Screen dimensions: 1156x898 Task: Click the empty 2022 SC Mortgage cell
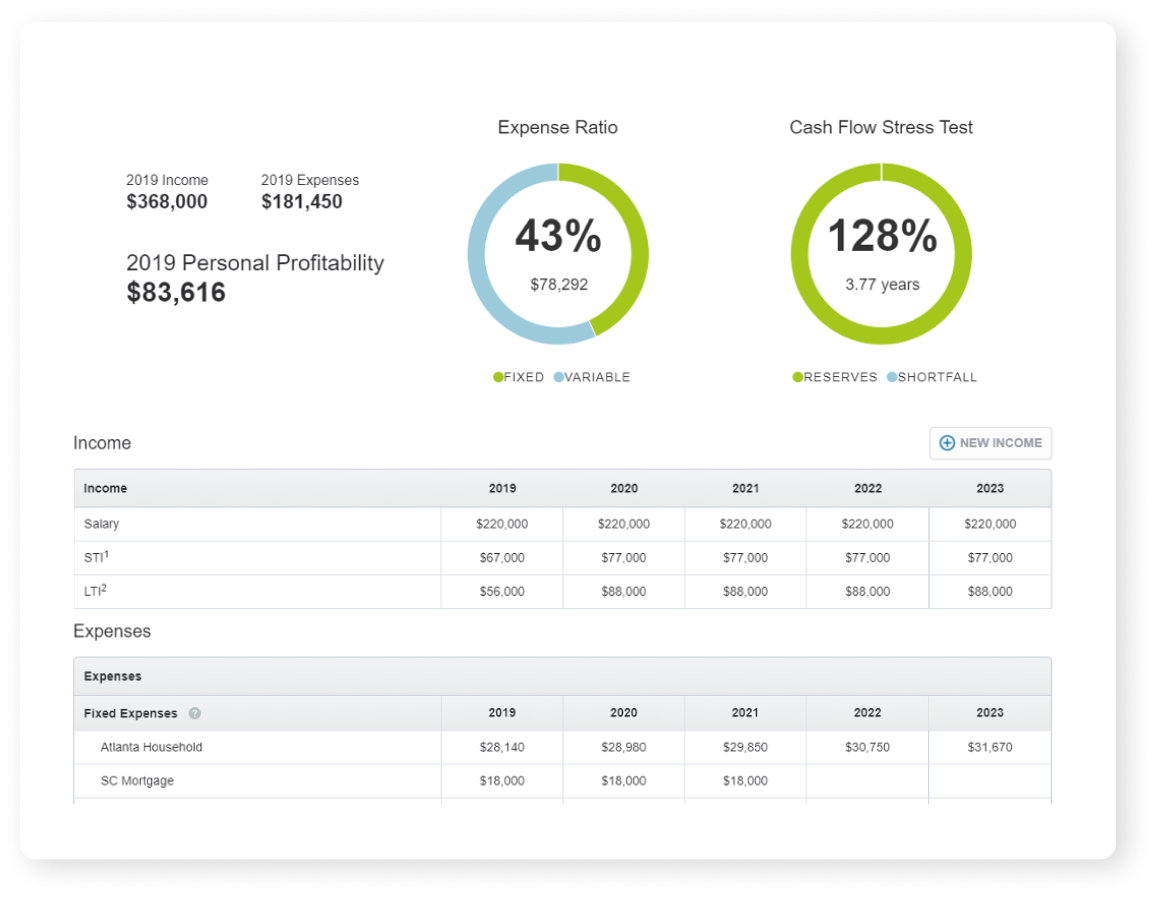coord(867,781)
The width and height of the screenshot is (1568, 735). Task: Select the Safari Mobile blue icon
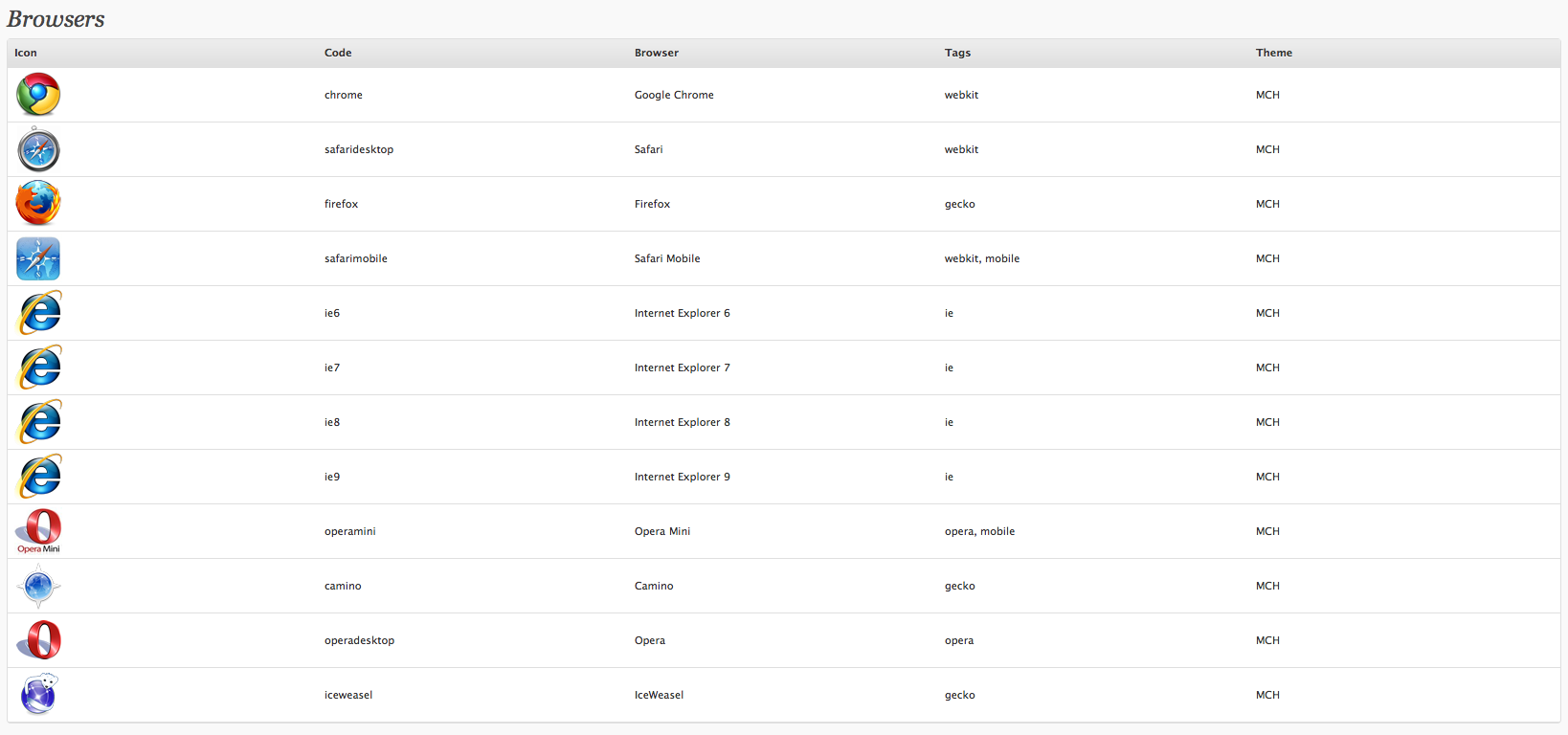[38, 258]
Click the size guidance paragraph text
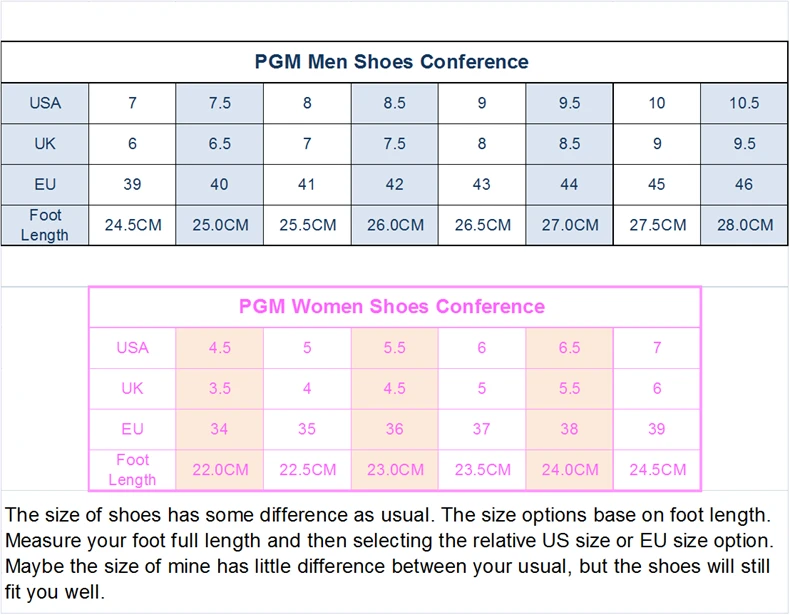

* * * * *

**Goal of the exercise**
In your answer, repeat all the entries exactly, but leave out the pictures.

**Answer for this exercise**
Screen dimensions: 1156x898 Task: Click the empty 2022 SC Mortgage cell
coord(867,781)
The width and height of the screenshot is (1568, 735). Task: Select the Safari Mobile blue icon
[38, 258]
Click the size guidance paragraph text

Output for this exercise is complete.